### EXERCISE AIM:
Output the first line below and each one after it, exactly, up to and including the line holding "This screenshot has width=800, height=600.". Pictures should not be copied.

Collected data:
= = = = = = =
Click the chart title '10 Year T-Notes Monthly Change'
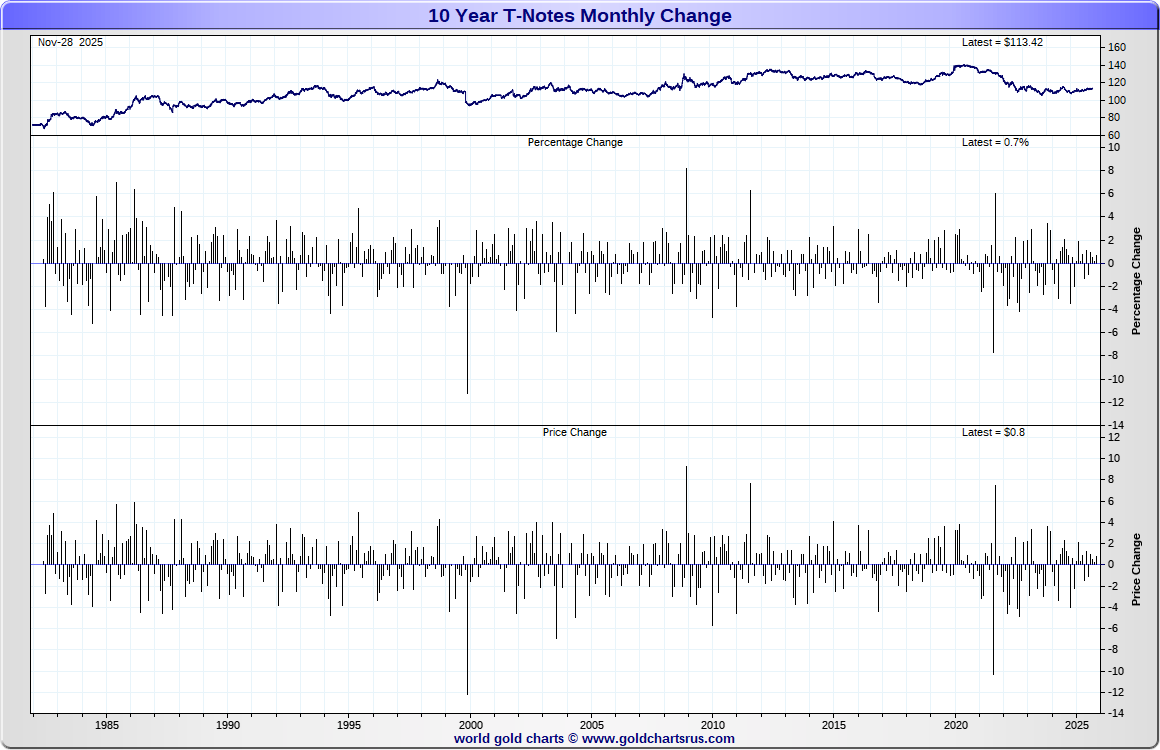Viewport: 1160px width, 750px height. coord(579,16)
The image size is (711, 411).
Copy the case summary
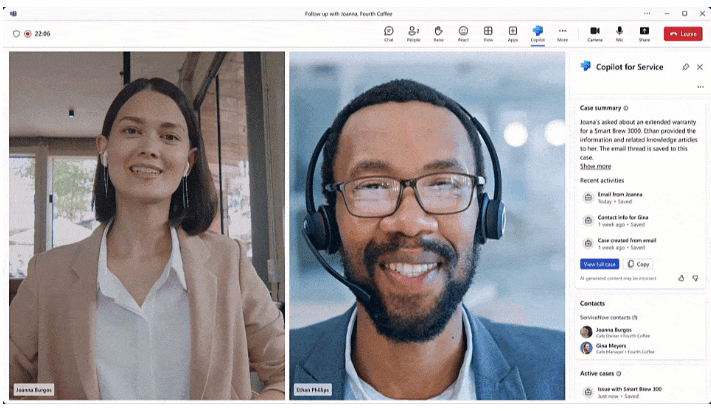pos(639,264)
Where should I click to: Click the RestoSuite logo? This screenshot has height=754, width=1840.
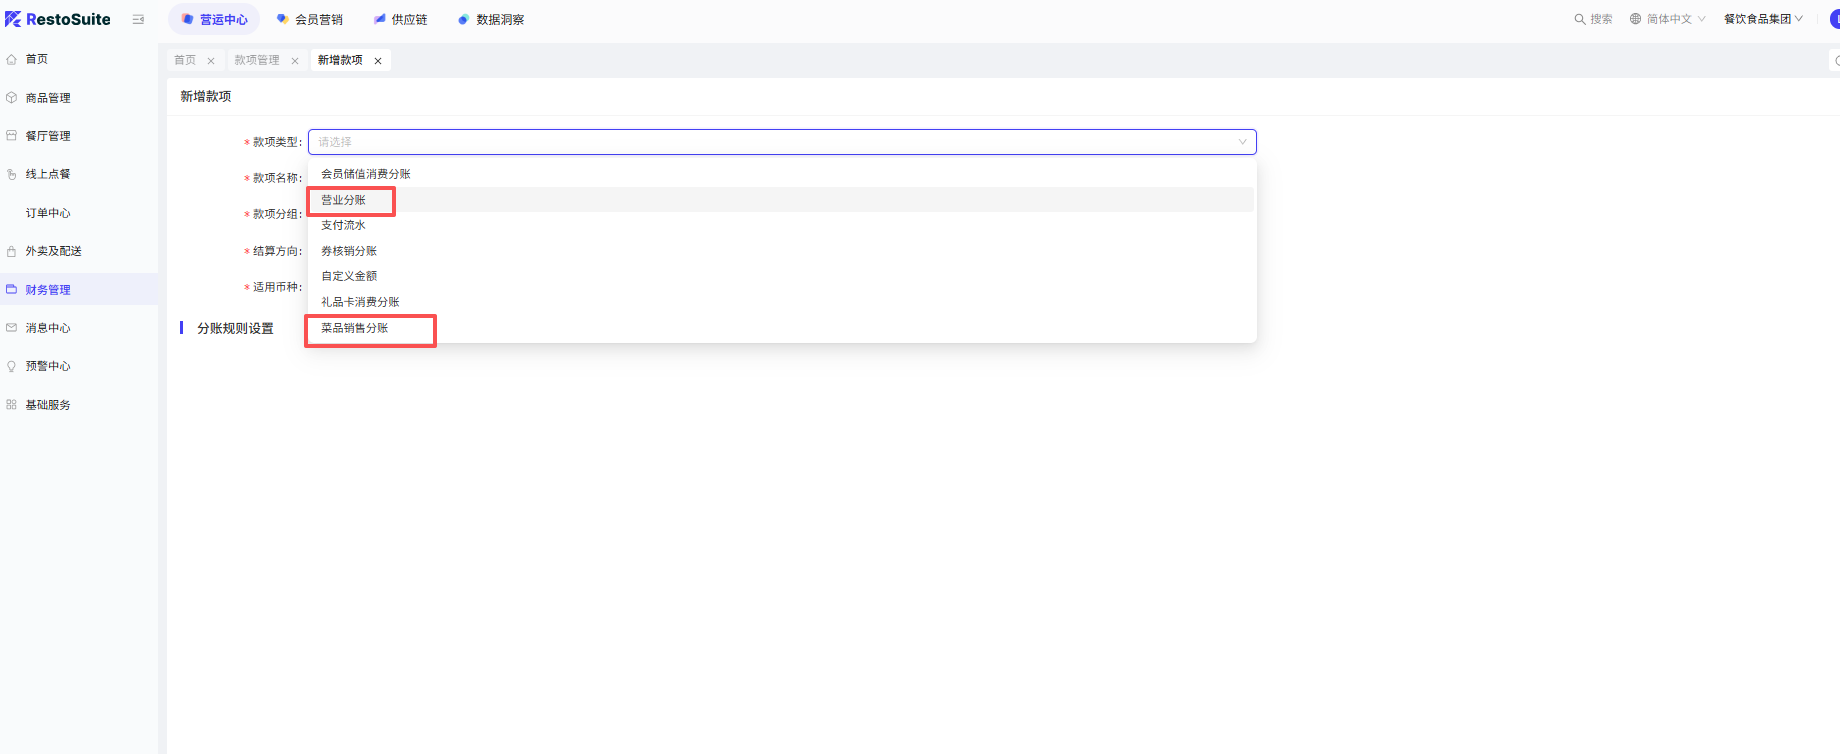(x=58, y=19)
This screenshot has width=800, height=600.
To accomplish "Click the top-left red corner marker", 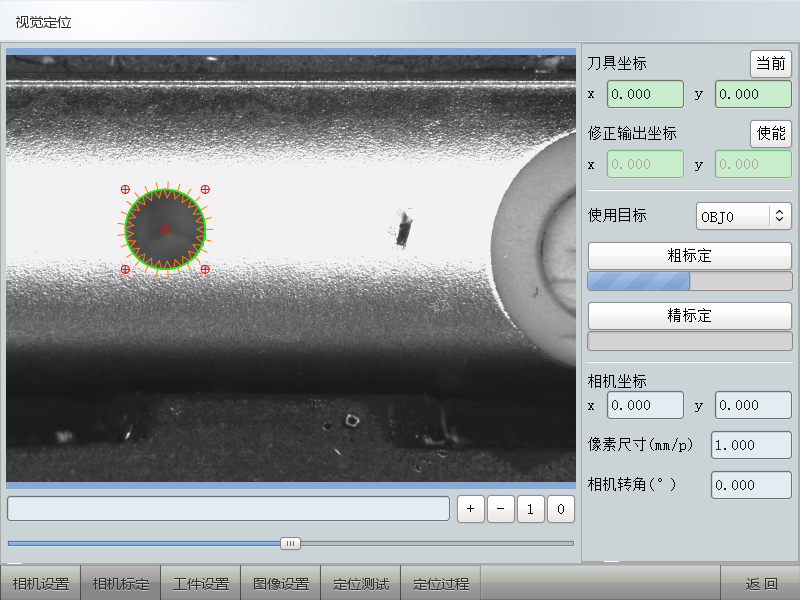I will (125, 189).
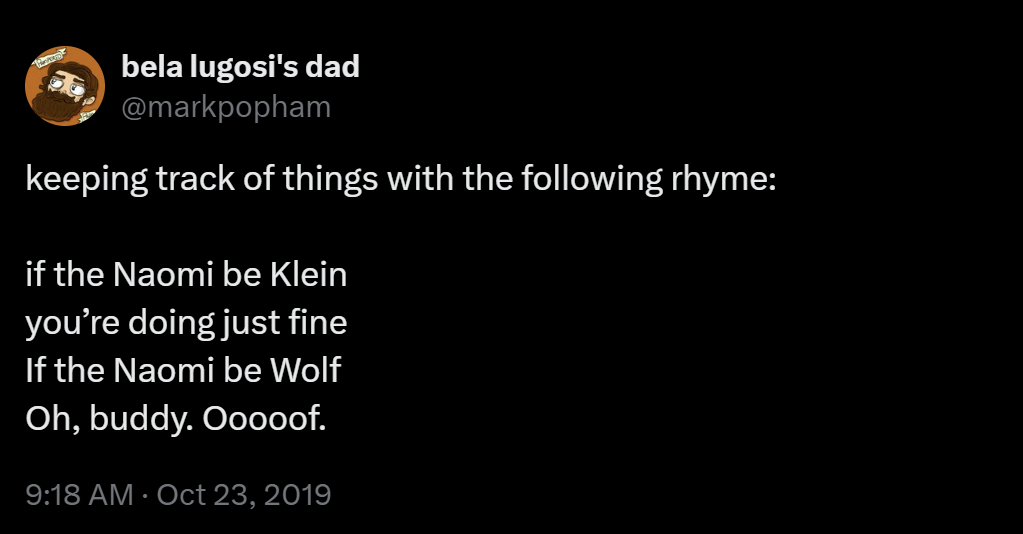The width and height of the screenshot is (1023, 534).
Task: Click the bearded cartoon profile avatar
Action: (x=64, y=86)
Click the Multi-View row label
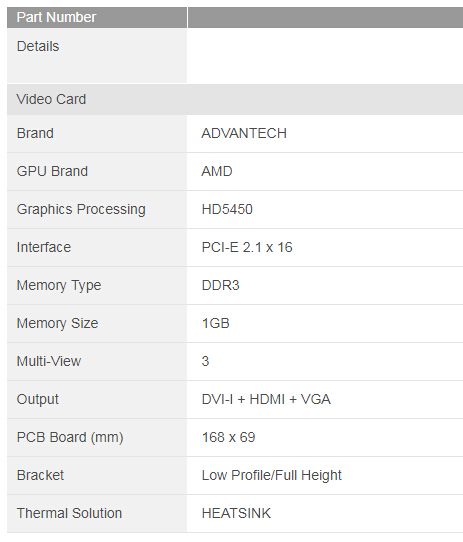This screenshot has width=463, height=542. tap(49, 362)
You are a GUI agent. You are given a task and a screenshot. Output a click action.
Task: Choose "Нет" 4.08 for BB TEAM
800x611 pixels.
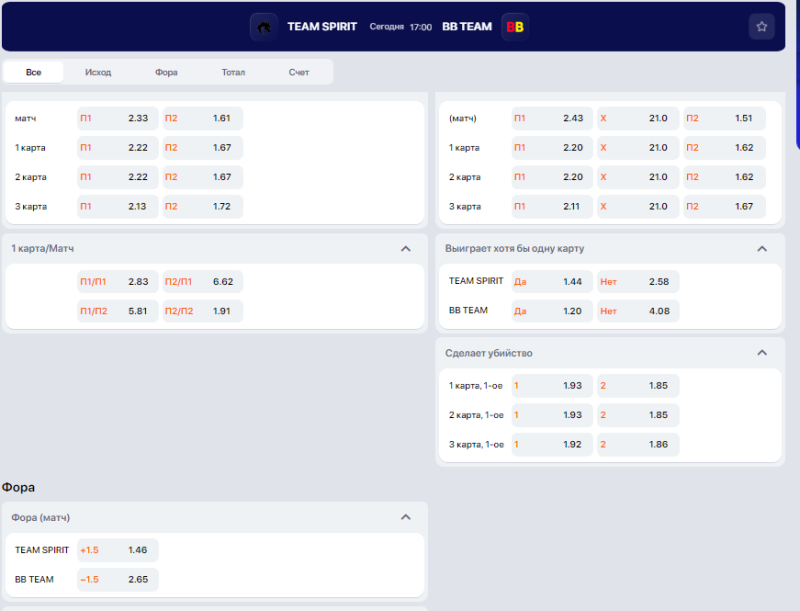[x=637, y=310]
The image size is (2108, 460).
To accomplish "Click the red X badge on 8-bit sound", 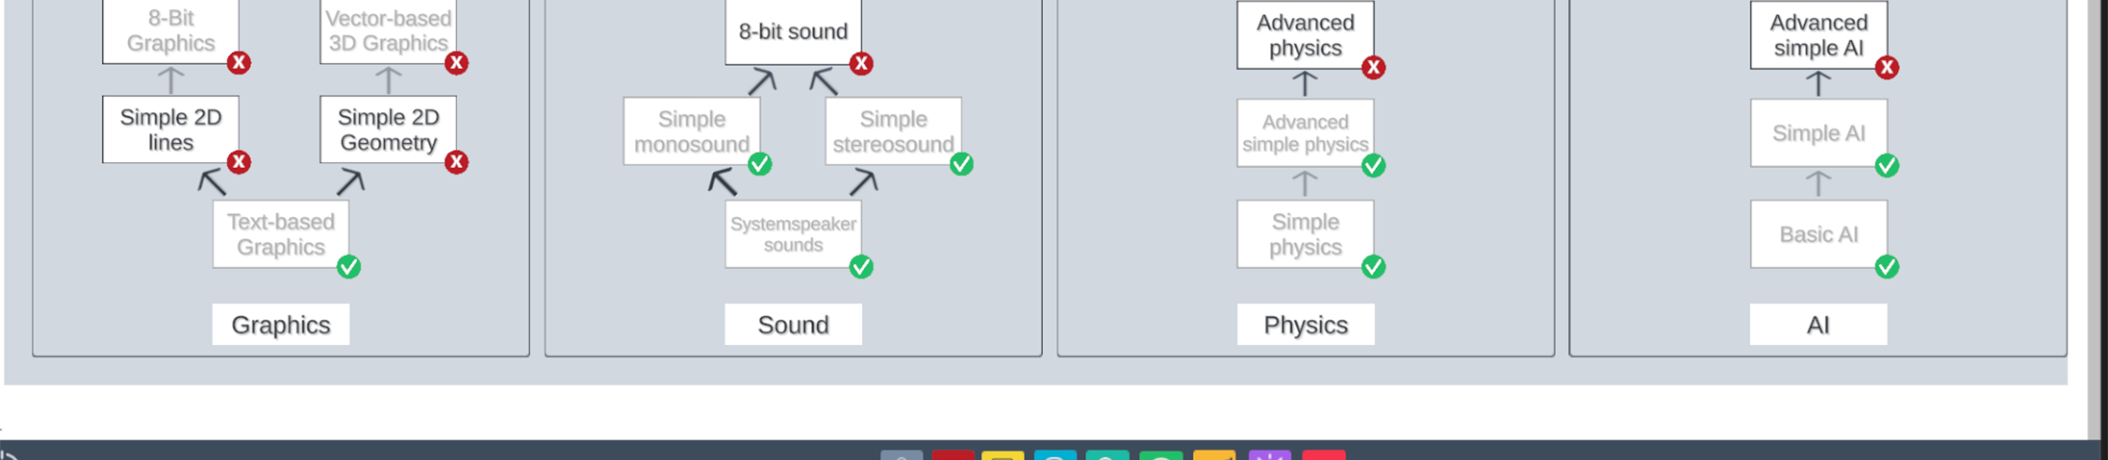I will point(861,64).
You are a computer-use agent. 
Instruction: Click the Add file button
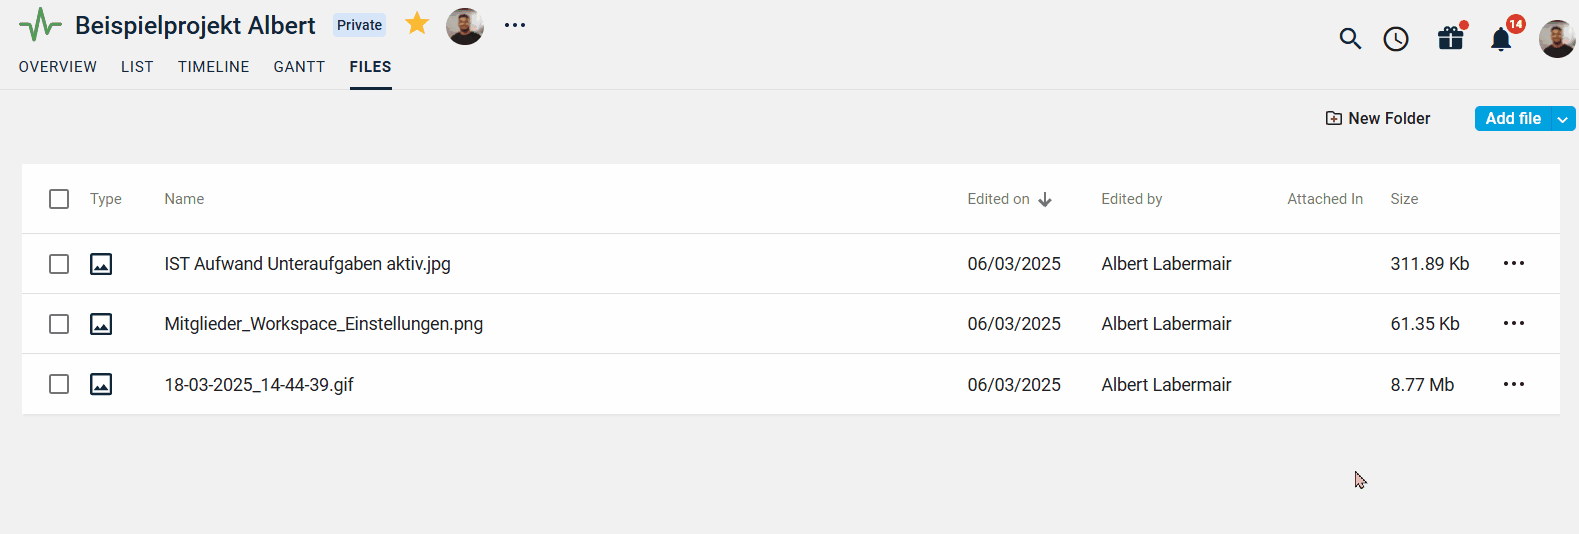coord(1513,119)
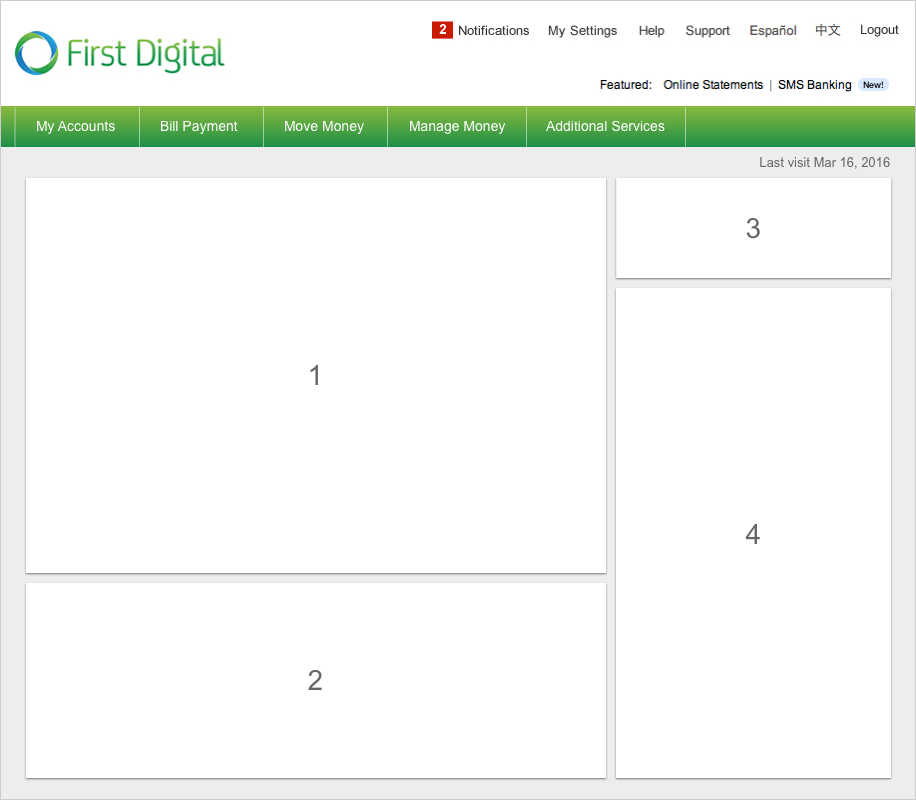Open the Additional Services menu
Viewport: 916px width, 800px height.
(x=605, y=126)
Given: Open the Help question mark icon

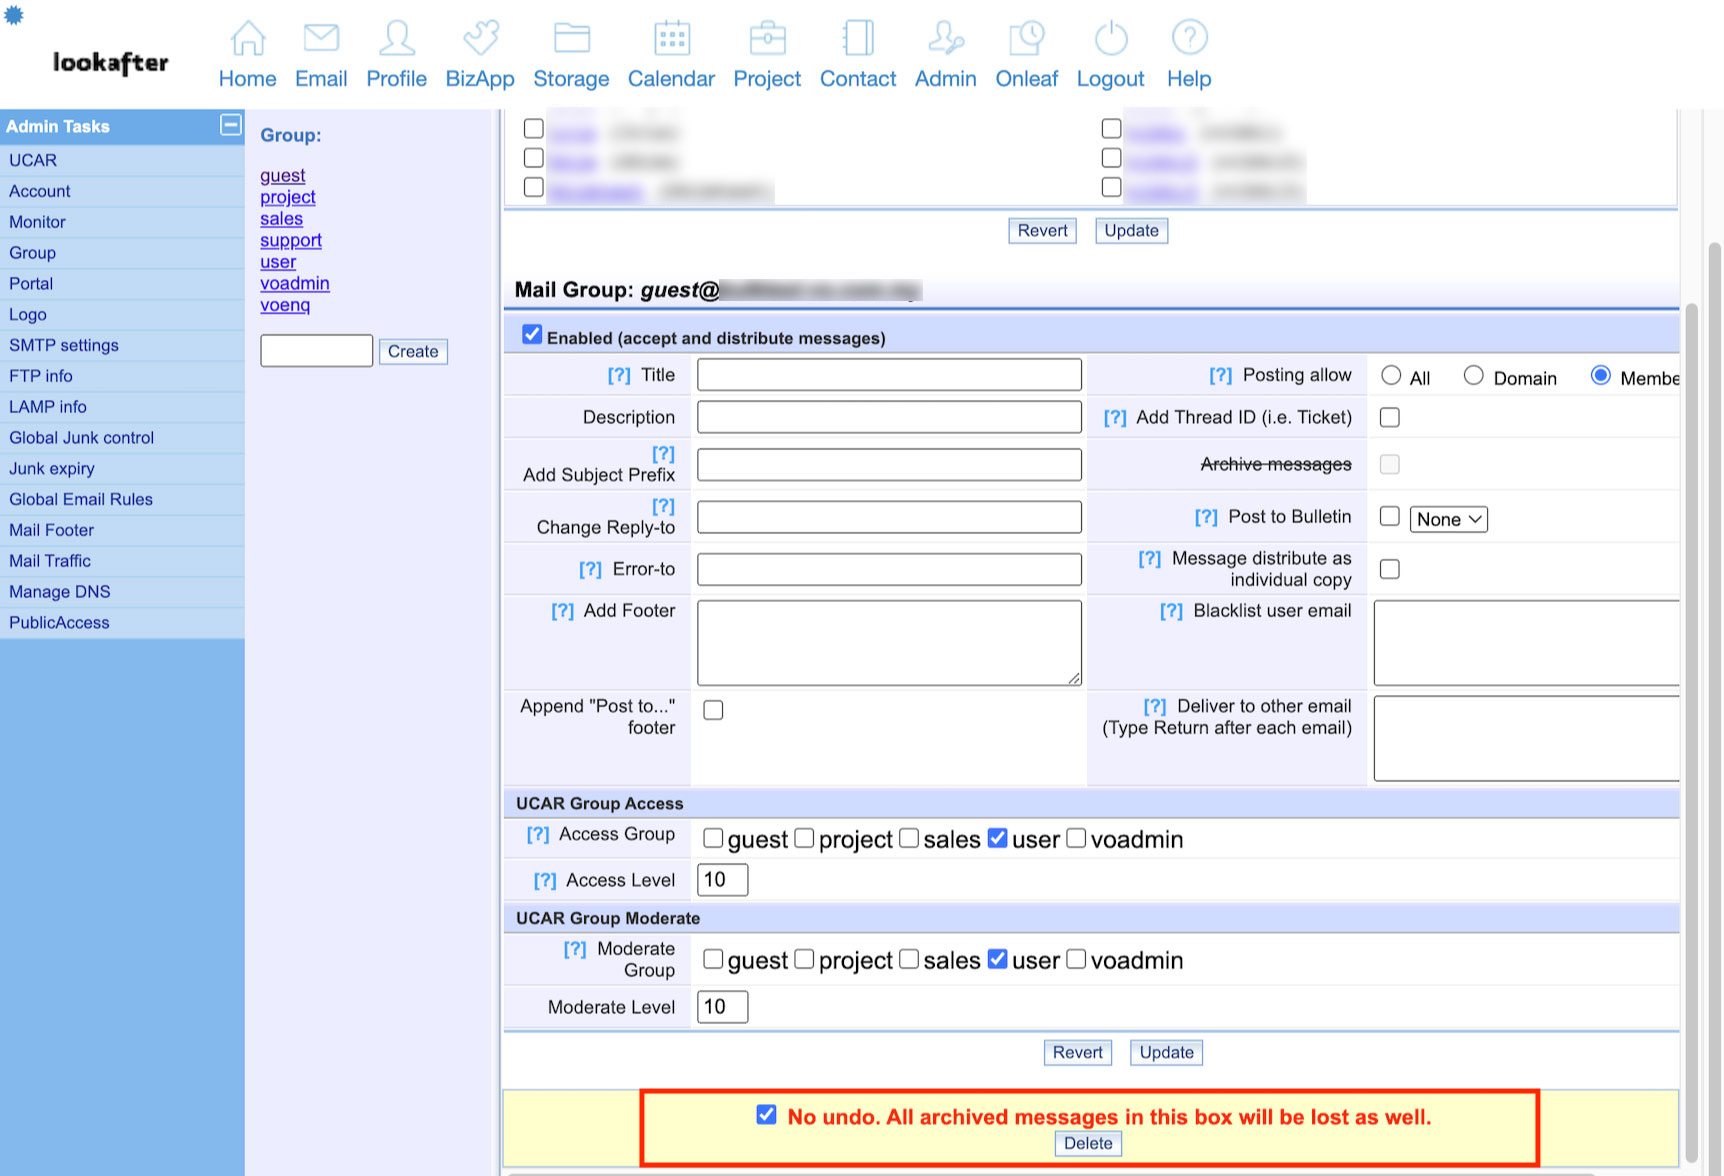Looking at the screenshot, I should tap(1189, 39).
= = = = = = =
### EXERCISE RESULT:
Click the chart title '10 Year T-Notes Monthly Change'
Viewport: 1160px width, 750px height. coord(579,16)
The image size is (711, 411).
Copy the case summary
pos(639,264)
Where should I click to: Click the RestoSuite logo? This screenshot has height=754, width=1840.
(x=58, y=19)
This screenshot has width=800, height=600.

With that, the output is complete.